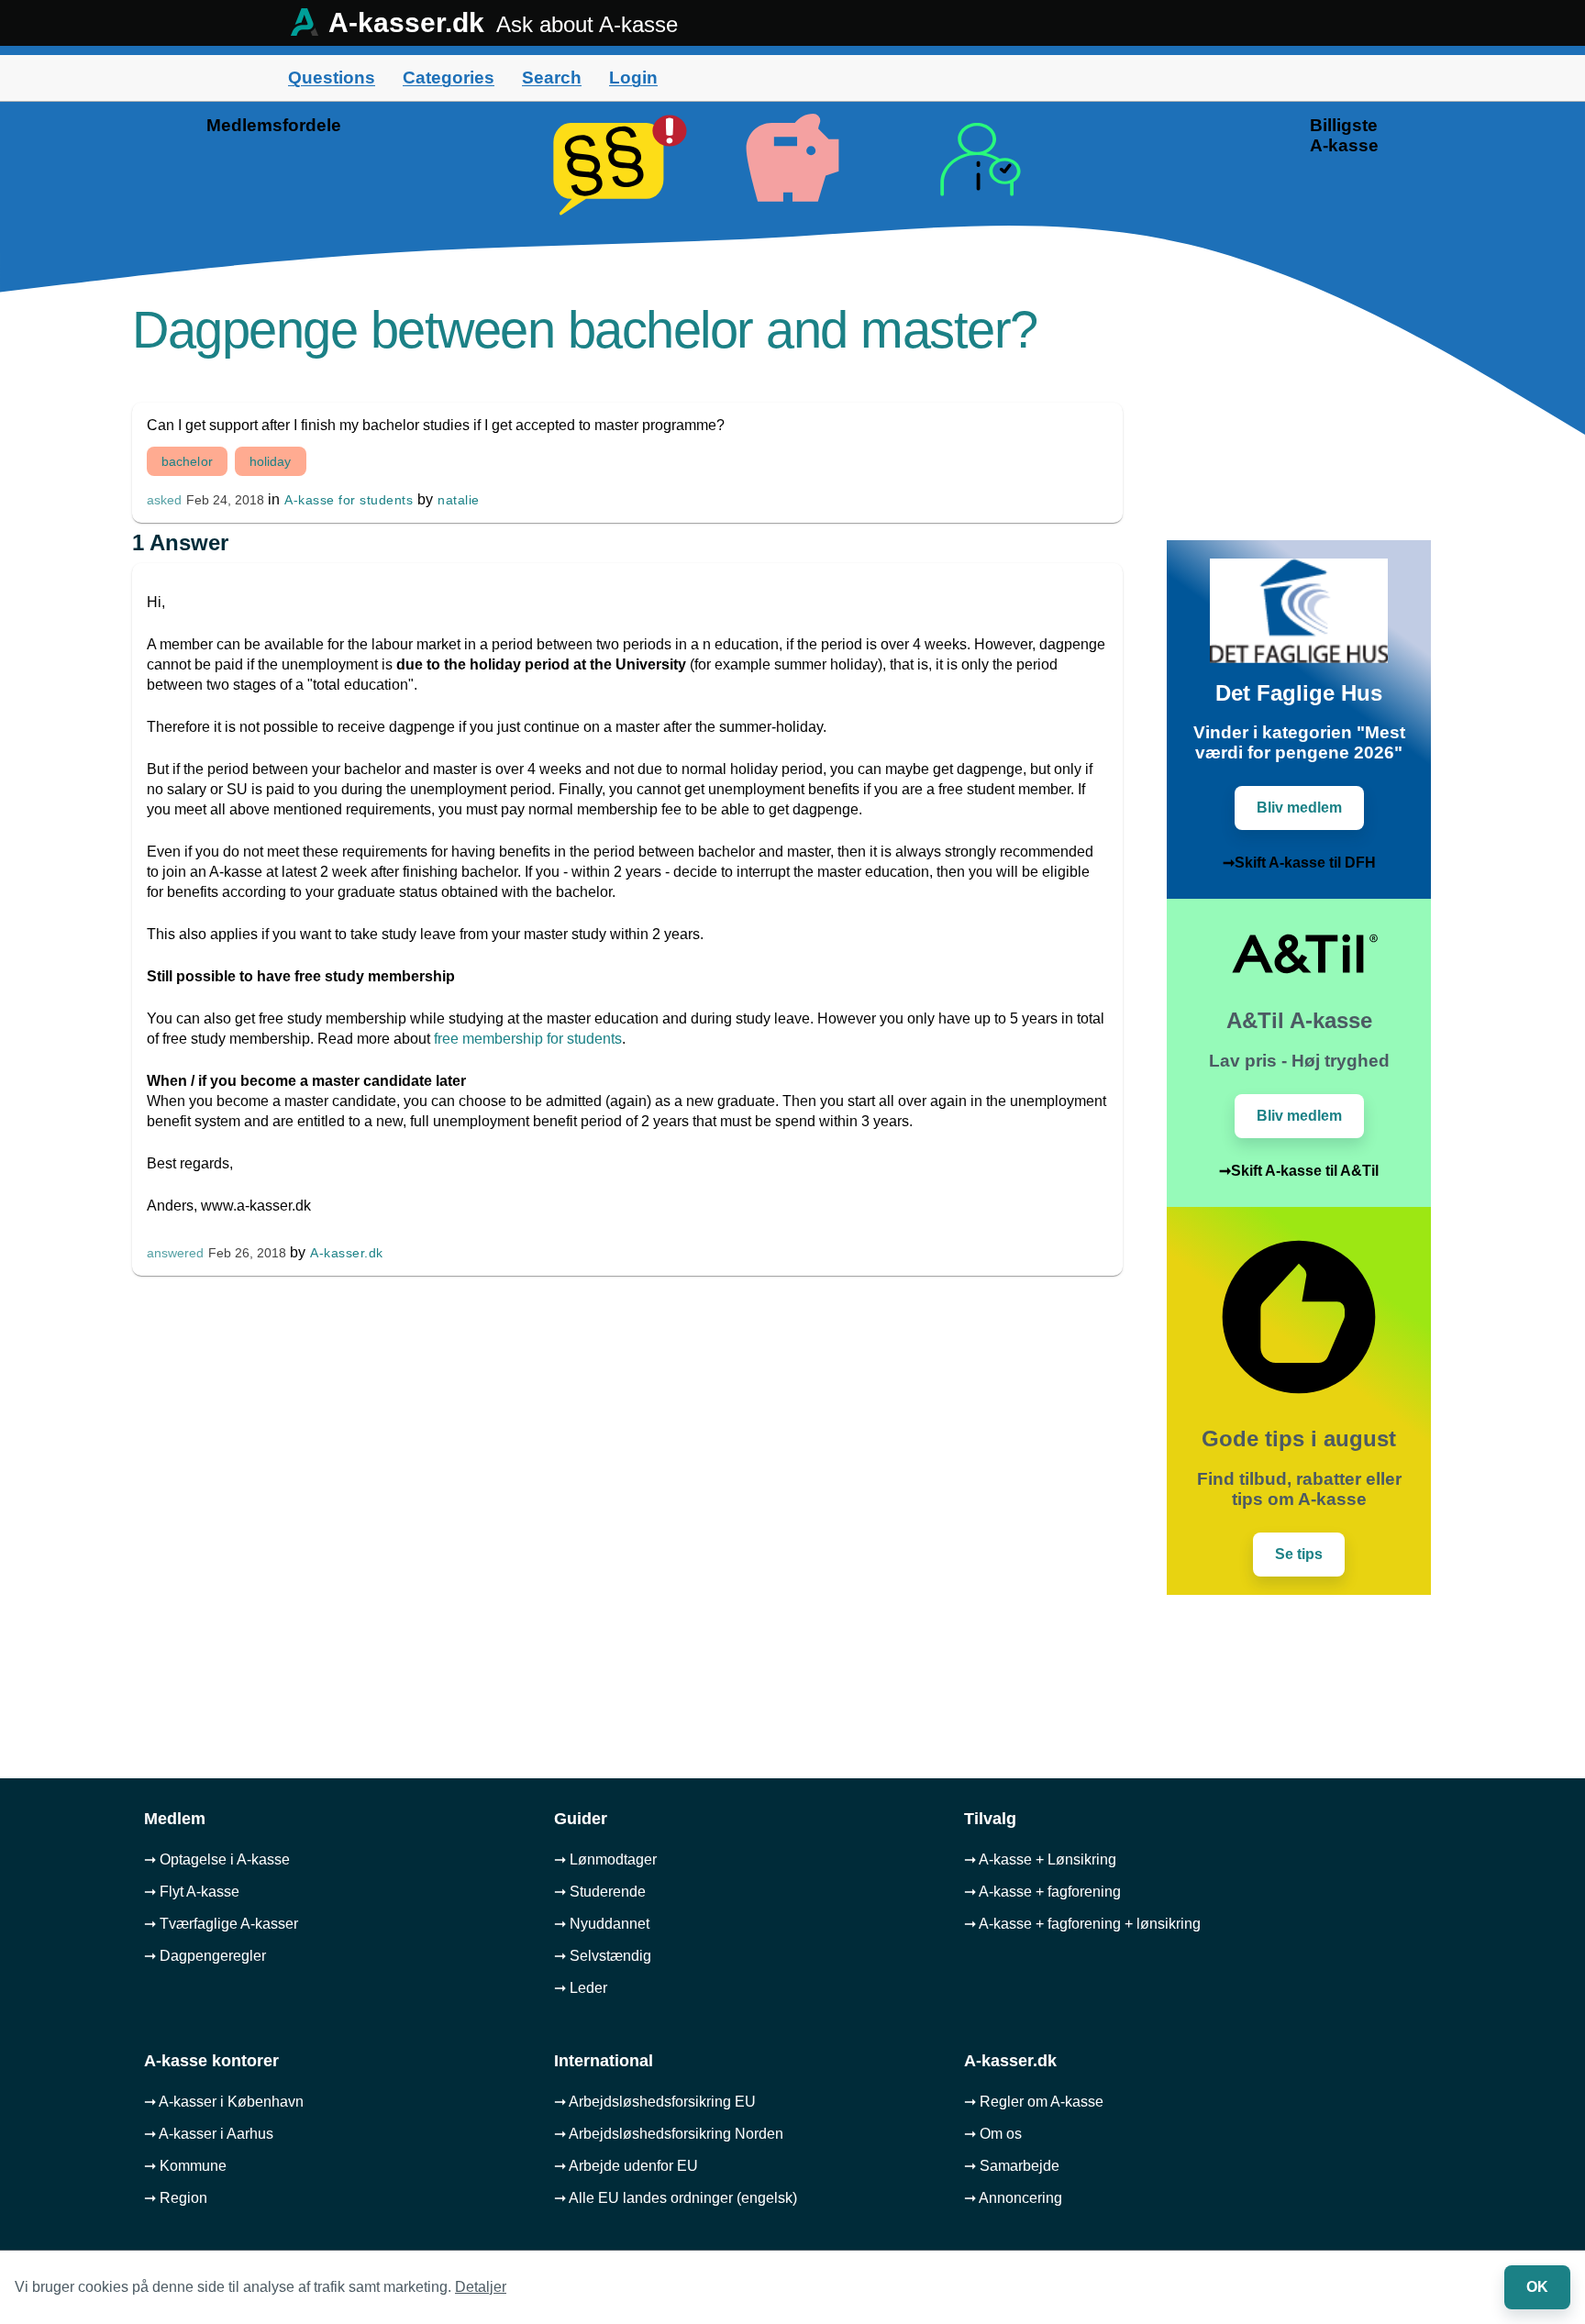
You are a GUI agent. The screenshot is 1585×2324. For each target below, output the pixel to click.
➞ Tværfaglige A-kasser (221, 1923)
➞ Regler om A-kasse (1033, 2101)
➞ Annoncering (1013, 2198)
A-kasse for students (348, 499)
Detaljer (480, 2287)
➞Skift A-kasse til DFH (1299, 862)
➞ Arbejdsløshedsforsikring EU (655, 2101)
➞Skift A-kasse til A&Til (1299, 1171)
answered (175, 1253)
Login (633, 77)
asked (164, 500)
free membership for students (528, 1038)
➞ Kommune (185, 2166)
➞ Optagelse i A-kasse (217, 1859)
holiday (270, 461)
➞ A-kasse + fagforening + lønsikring (1082, 1923)
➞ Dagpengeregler (205, 1956)
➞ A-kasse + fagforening (1042, 1891)
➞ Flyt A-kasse (191, 1891)
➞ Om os (993, 2133)
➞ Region (175, 2198)
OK (1537, 2287)
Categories (448, 77)
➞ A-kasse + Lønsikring (1040, 1859)
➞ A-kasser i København (224, 2101)
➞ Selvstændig (602, 1956)
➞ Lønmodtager (605, 1859)
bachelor (187, 461)
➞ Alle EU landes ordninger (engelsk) (675, 2198)
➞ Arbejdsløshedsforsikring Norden (668, 2133)
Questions (331, 77)
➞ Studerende (600, 1891)
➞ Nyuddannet (601, 1923)
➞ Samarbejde (1011, 2166)
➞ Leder (580, 1988)
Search (552, 77)
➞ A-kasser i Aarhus (208, 2133)
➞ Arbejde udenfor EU (626, 2166)
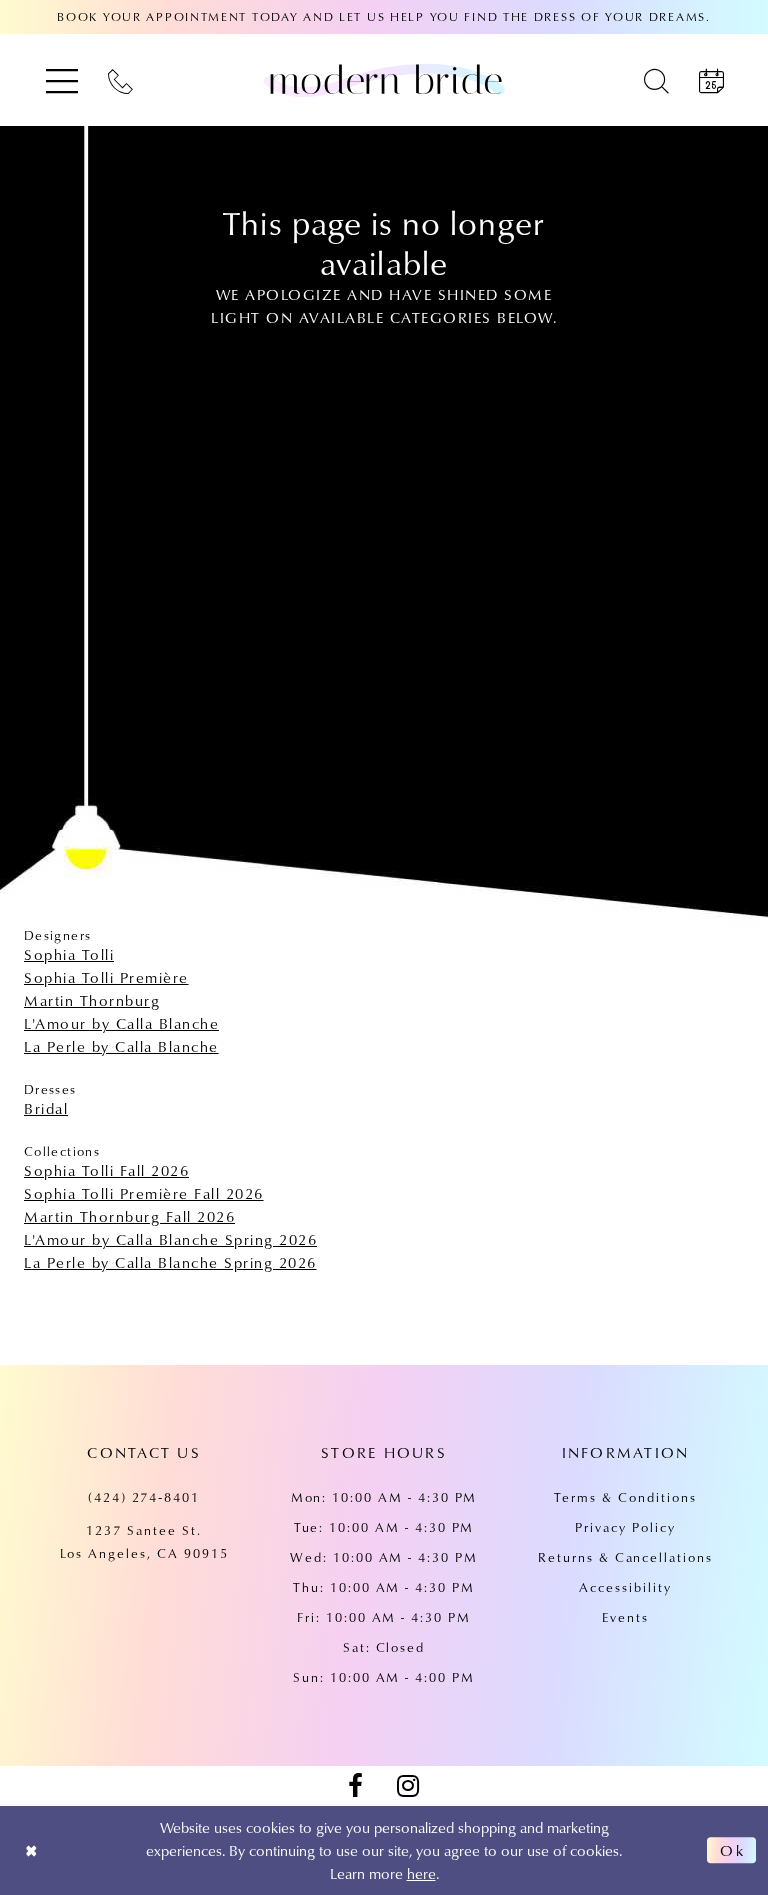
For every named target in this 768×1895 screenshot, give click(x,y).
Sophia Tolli (69, 954)
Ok (733, 1850)
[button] (62, 80)
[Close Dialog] (31, 1850)
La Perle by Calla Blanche (121, 1046)
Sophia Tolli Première (106, 977)
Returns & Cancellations (625, 1557)
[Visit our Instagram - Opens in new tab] (408, 1786)
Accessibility (625, 1587)
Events (625, 1617)
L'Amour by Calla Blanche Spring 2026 (170, 1239)
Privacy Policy (625, 1527)
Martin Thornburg (92, 1000)
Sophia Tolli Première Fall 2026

# # #

PROBLEM DETAILS: Copy the line containing "La Perle by Calla Blanche (121, 1046)" exactly. Then copy every line after it through the end of the listing, and nothing more.

WRITTEN ANSWER:
La Perle by Calla Blanche (121, 1046)
Sophia Tolli Première (106, 977)
Returns & Cancellations (625, 1557)
[Visit our Instagram - Opens in new tab] (408, 1786)
Accessibility (625, 1587)
Events (625, 1617)
L'Amour by Calla Blanche Spring 2026 (170, 1239)
Privacy Policy (625, 1527)
Martin Thornburg (92, 1000)
Sophia Tolli Première Fall 2026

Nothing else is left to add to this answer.